# Excerpt to read
■ ■ ■ ■
If you want to see a movie with some fine acting, with an impressive character study, with a singular character who sucks all the air out of the room when she’s on screen (which she is, most of the time), then The Immortal Life of Henrietta Lacks on HBO is the show for you, enjoy it for what it is. If you want a richer, more complicated story of the intersection between science and culture and how it affects one larger family, then read the book…which, I notice, is out in a new edition with a new cover that replaces the photograph of Henrietta Lacks with a close-up of Oprah, and that’s a perfect metaphor for the movie.

Comments

  1. lotharloo says

    I looked up the trailer and it seems that yes, it is mostly about Oprah. What a shame. It could have been a good movie but I guess it ended up being typical Hollywood crap: watered down and over-dramatized.

  2. says

    Haven’t seen the movie, have skimmed the book. It is moving about the contrast between the poverty of the Lacks family and the large role HeLa cells played in biomedical research and biotech. (Too large, as my colleague Stan Gartler showed — they tended to contaminate other cell cultures).

    Does the movie suggest that the solution would be for the Lacks family to have received substantial royalties — while all their neighbors still suffered from racial discrimination, had horrible healthcare and a miserable social safety net?

  3. etchison says

    A question from a non-scientist: what is the danger of doing so much experimentation on what are, essentially, abnormal cells?
■ ■ ■ ■
(Entries of collected data)
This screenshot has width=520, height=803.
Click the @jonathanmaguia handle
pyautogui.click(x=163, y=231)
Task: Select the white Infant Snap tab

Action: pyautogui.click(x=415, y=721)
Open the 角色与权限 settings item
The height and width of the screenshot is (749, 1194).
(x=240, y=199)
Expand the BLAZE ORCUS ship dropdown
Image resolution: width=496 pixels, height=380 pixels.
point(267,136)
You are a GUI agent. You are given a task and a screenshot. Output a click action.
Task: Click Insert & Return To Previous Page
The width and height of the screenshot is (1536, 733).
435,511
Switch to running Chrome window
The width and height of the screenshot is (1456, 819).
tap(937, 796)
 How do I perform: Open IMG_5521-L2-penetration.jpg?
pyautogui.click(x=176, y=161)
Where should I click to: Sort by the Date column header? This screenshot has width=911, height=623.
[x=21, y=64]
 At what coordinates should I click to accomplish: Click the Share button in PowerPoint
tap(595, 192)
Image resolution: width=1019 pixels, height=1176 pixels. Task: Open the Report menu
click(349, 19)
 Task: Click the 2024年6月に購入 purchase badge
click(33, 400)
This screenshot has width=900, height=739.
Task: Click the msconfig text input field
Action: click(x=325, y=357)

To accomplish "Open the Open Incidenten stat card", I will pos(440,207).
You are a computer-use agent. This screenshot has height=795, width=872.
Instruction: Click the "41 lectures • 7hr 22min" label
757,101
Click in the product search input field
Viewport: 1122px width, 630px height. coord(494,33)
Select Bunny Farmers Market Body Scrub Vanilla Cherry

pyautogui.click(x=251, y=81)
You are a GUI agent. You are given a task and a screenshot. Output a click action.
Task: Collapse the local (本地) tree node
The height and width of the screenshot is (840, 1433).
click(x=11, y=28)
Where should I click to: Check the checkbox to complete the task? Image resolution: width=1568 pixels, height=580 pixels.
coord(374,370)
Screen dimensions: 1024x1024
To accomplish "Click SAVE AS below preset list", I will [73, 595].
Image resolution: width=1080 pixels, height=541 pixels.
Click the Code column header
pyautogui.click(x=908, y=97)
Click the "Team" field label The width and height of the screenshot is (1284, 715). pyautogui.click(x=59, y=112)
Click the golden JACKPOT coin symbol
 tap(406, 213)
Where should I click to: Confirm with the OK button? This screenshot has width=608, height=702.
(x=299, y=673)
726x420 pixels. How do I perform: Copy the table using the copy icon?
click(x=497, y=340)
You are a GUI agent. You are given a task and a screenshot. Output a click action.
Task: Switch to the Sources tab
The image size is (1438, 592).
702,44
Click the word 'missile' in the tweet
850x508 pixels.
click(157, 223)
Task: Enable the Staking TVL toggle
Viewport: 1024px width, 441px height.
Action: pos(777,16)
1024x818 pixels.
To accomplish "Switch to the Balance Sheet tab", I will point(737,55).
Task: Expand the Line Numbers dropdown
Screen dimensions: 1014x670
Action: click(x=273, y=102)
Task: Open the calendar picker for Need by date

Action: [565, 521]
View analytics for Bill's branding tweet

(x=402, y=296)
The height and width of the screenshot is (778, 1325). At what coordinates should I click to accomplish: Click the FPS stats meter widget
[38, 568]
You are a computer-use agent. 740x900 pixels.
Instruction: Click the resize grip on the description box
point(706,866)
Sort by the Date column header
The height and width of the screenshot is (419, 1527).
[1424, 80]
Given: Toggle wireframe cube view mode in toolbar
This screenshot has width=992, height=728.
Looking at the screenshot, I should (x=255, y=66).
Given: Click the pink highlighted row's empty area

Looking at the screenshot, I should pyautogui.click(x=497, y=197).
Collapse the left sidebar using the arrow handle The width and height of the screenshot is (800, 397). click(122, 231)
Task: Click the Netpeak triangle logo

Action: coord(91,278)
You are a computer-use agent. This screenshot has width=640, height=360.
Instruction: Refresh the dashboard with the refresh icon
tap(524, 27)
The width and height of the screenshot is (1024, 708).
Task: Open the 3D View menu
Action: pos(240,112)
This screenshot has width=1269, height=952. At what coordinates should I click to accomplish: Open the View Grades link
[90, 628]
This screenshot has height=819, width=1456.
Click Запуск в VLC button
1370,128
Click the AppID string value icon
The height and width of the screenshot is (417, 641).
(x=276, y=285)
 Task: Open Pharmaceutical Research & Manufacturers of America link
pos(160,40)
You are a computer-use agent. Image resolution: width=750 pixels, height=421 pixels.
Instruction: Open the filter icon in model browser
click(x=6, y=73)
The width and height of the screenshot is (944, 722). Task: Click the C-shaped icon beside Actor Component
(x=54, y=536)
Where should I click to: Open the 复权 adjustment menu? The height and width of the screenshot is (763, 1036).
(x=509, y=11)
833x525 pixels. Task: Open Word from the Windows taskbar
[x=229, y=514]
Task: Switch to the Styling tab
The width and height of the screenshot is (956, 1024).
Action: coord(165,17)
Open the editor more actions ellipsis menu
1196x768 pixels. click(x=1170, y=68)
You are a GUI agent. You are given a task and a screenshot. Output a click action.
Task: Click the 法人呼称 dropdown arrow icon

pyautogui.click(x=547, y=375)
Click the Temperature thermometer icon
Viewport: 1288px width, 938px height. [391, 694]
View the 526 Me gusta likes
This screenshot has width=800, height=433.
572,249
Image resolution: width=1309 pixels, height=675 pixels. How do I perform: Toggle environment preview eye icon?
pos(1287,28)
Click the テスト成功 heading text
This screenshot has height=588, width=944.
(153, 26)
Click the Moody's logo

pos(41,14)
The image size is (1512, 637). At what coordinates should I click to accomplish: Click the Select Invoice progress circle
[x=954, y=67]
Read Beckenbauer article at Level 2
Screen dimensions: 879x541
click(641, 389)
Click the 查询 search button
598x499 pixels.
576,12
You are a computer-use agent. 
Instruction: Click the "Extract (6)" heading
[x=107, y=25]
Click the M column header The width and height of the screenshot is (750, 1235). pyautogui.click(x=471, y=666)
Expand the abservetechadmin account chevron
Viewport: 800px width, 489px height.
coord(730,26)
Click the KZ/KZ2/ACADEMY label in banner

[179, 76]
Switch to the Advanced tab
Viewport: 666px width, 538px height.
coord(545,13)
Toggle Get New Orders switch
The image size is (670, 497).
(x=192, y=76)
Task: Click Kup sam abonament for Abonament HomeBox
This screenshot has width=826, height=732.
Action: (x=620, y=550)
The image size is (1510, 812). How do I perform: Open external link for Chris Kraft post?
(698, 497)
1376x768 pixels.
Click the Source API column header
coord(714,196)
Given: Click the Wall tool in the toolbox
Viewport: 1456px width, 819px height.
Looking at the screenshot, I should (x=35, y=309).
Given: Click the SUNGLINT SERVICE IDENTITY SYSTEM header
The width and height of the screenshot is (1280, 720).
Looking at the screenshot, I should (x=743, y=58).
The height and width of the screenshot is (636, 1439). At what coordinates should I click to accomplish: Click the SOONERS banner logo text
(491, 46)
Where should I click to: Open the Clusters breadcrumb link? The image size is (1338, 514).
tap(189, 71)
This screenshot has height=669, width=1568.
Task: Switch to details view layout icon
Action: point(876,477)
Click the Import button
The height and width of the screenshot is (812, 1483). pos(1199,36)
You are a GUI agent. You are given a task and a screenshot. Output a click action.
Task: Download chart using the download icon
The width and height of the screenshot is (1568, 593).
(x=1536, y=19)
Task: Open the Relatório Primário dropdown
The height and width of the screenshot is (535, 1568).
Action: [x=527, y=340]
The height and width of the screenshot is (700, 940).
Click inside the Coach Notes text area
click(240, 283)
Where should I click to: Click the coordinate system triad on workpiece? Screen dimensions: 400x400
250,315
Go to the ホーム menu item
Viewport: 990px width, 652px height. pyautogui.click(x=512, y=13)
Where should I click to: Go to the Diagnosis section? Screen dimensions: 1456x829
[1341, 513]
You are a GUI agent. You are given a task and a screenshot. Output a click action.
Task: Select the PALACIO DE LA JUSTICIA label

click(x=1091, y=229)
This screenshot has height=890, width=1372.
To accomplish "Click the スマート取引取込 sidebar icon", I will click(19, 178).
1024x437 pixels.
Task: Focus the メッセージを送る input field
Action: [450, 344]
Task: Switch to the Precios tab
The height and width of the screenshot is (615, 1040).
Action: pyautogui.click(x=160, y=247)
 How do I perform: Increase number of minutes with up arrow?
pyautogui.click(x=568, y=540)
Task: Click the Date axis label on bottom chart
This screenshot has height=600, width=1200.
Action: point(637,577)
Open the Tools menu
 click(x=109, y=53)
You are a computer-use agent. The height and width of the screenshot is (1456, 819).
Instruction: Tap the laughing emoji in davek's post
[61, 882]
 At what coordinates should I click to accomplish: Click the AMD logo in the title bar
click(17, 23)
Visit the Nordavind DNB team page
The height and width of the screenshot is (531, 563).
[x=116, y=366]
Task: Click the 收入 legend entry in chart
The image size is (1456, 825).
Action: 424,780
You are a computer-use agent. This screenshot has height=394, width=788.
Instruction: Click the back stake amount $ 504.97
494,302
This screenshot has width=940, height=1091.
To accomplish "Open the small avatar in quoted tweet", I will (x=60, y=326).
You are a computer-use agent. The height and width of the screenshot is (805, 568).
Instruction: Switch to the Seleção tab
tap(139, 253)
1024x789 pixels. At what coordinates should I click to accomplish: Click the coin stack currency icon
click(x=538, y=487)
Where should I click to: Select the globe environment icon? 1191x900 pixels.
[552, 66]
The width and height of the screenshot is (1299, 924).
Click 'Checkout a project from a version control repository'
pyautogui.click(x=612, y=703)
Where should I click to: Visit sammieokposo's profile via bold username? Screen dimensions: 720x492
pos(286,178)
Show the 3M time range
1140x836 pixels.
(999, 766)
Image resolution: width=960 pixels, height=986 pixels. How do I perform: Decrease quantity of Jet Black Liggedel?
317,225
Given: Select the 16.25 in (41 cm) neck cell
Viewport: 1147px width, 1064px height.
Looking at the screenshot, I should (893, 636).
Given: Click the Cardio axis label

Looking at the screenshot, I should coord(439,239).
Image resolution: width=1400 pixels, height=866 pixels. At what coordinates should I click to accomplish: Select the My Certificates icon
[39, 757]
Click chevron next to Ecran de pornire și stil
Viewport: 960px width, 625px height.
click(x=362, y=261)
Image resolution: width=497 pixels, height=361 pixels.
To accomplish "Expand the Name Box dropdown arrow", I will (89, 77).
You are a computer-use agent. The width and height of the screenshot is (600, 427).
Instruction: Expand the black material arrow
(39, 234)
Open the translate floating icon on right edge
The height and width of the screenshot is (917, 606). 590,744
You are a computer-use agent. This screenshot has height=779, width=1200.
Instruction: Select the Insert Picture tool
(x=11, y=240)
■ ■ ■ ■
# Tasks for this exercise
a - For each statement, say yes or no based on the excerpt about the Henrietta Lacks movie, and quote the words that decide it: (i) The movie is on HBO. (ii) The new edition of the book keeps the photograph of Henrietta Lacks on its cover. (iii) The writer of the second comment has read the whole book.
b - Return everything from "If you want to" down to "down and over-dramatized." in the excerpt about the Henrietta Lacks movie, word for word.
You can set the rows aside, since nothing here relies on them.

# Solutions by task
a -
(i) Yes: "The Immortal Life of Henrietta Lacks on HBO"
(ii) No: "replaces the photograph of Henrietta Lacks with a close-up of Oprah"
(iii) No: "have skimmed the book"

b -
If you want to see a movie with some fine acting, with an impressive character study, with a singular character who sucks all the air out of the room when she’s on screen (which she is, most of the time), then The Immortal Life of Henrietta Lacks on HBO is the show for you, enjoy it for what it is. If you want a richer, more complicated story of the intersection between science and culture and how it affects one larger family, then read the book…which, I notice, is out in a new edition with a new cover that replaces the photograph of Henrietta Lacks with a close-up of Oprah, and that’s a perfect metaphor for the movie.

Comments

  1. lotharloo says

    I looked up the trailer and it seems that yes, it is mostly about Oprah. What a shame. It could have been a good movie but I guess it ended up being typical Hollywood crap: watered down and over-dramatized.